During the Twitter Space, Robek confirmed he voted for zero percent — part of a tiny minority with a view that’s increasingly becoming the norm — because, he says, he’s “a crazy person.” 

But now, as “an artist-turned-collector,” he recognizes “the promise of royalties drew a lot of people to the space.” 

He adds: “To get into the space at the time was a huge risk. It could damage your reputation; it could do all kinds of harm, or destroy your audience. I think a lot of the artists that took the leap of faith came, because there was this promise of potential income if you became popular enough.”

Most of the art projects that became popular were so-called “10K collections” — ten thousand-image generative art projects depicting similar avatars with different “traits.” As prices and royalty payouts shot up, the space shifted toward what Robek calls “speculative asset trading that’s not completely different to general shitcoin trading.” 

In this kind of profit-seeking environment, “traders would much rather not give any percentage to the artist.” This has prompted collections and marketplaces to cut out or make royalties optional.

Robek says he’d much rather see 10K collections lose out on royalties, because art is about “the intent.” He adds: “If your intent is to do a one of one or a limited run edition, you’re doing a single piece and you’re creating it by hand.”

Bored Gorilla Yacht Club. Arguably not the most exciting project around, despite collecting a 5% royalty.
Bored Gorilla Yacht Club. Arguably not the most exciting project around, despite collecting a 5% royalty.

The artist royalty debate came back into focus last month as leading marketplace OpenSea temporarily gave users the choice to remove royalties. 

In light of the cut-back since the initial NFT hype, Mad Bitcoins, a surprise guest on the Space said, “It was a nice promise. But I think it was kind of a false promise, and it will fade quickly, unfortunately.” 

The Curio Cards founder referred to the technical difficulties of hard-coding royalties into current Ethereum contracts, and how buyers and sellers may opt to just “exchange accounts” or trade over-the-counter, “instead of going through OpenSea.”

Trezor and Ledger; the two hard wallets available for storing valuable NFTs that can be traded peer-to-peer. Image from: https://chaindebrief.com/trezor-vs-ledger-crypto-cold-wallet/
Trezor and Ledger; the two hard wallets available for storing valuable NFTs that can be traded peer-to-peer. Image from: https://chaindebrief.com/trezor-vs-ledger-crypto-cold-wallet/

Since the Curio Cards community voted to introduce a marketplace royalty, the artists have benefitted continuously from their 2017 art — work which Max Infeld (known as Marisol Vengas) described as “a really important part of [his] art-making history.”

If these kinds of benefits are to persist, the NFT industry will need to adjust for the future. It will need to evolve, most likely, in ways that redefine existing norms. 

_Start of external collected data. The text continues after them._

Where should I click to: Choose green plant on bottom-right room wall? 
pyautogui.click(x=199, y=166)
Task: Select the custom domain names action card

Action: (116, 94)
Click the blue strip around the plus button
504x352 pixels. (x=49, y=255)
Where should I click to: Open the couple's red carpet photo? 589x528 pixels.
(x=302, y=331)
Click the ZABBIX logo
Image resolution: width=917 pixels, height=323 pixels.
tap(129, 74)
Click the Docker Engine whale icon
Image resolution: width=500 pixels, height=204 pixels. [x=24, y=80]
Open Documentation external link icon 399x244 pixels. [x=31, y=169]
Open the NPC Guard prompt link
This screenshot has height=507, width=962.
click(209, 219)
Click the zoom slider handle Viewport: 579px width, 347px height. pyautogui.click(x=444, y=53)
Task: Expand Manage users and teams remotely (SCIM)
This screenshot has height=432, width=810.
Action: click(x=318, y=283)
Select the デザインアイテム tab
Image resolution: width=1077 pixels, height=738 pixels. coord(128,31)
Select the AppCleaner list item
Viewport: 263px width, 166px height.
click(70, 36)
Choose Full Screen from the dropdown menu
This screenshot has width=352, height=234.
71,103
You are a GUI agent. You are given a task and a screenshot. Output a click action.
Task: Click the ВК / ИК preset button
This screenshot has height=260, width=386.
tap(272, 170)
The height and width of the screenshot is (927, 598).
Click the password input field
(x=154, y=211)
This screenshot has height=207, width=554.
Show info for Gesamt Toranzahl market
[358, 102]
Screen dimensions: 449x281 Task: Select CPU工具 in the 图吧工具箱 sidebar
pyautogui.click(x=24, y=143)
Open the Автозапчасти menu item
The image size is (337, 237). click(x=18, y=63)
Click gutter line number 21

Luis Buenaventura, also known as Cryptopop, said he hopes there will be a time when the term NFT is no longer used. This is because the NFT itself is “not what the artists produce — it’s just the receipt.” Rather, he envisions a world where the technology is “baked in” so that it’s just implicitly part of all digital art.

As the industry evolves, platforms and the market as a whole are facing a choice. And if royalties are to remain, Uhrig says, “it has to be some kind of social contract, ultimately, because there’s a way of bypassing a code, or contract.” 

Uhrig hopes the patronage toward artists continues, and that it “just becomes part of the culture.”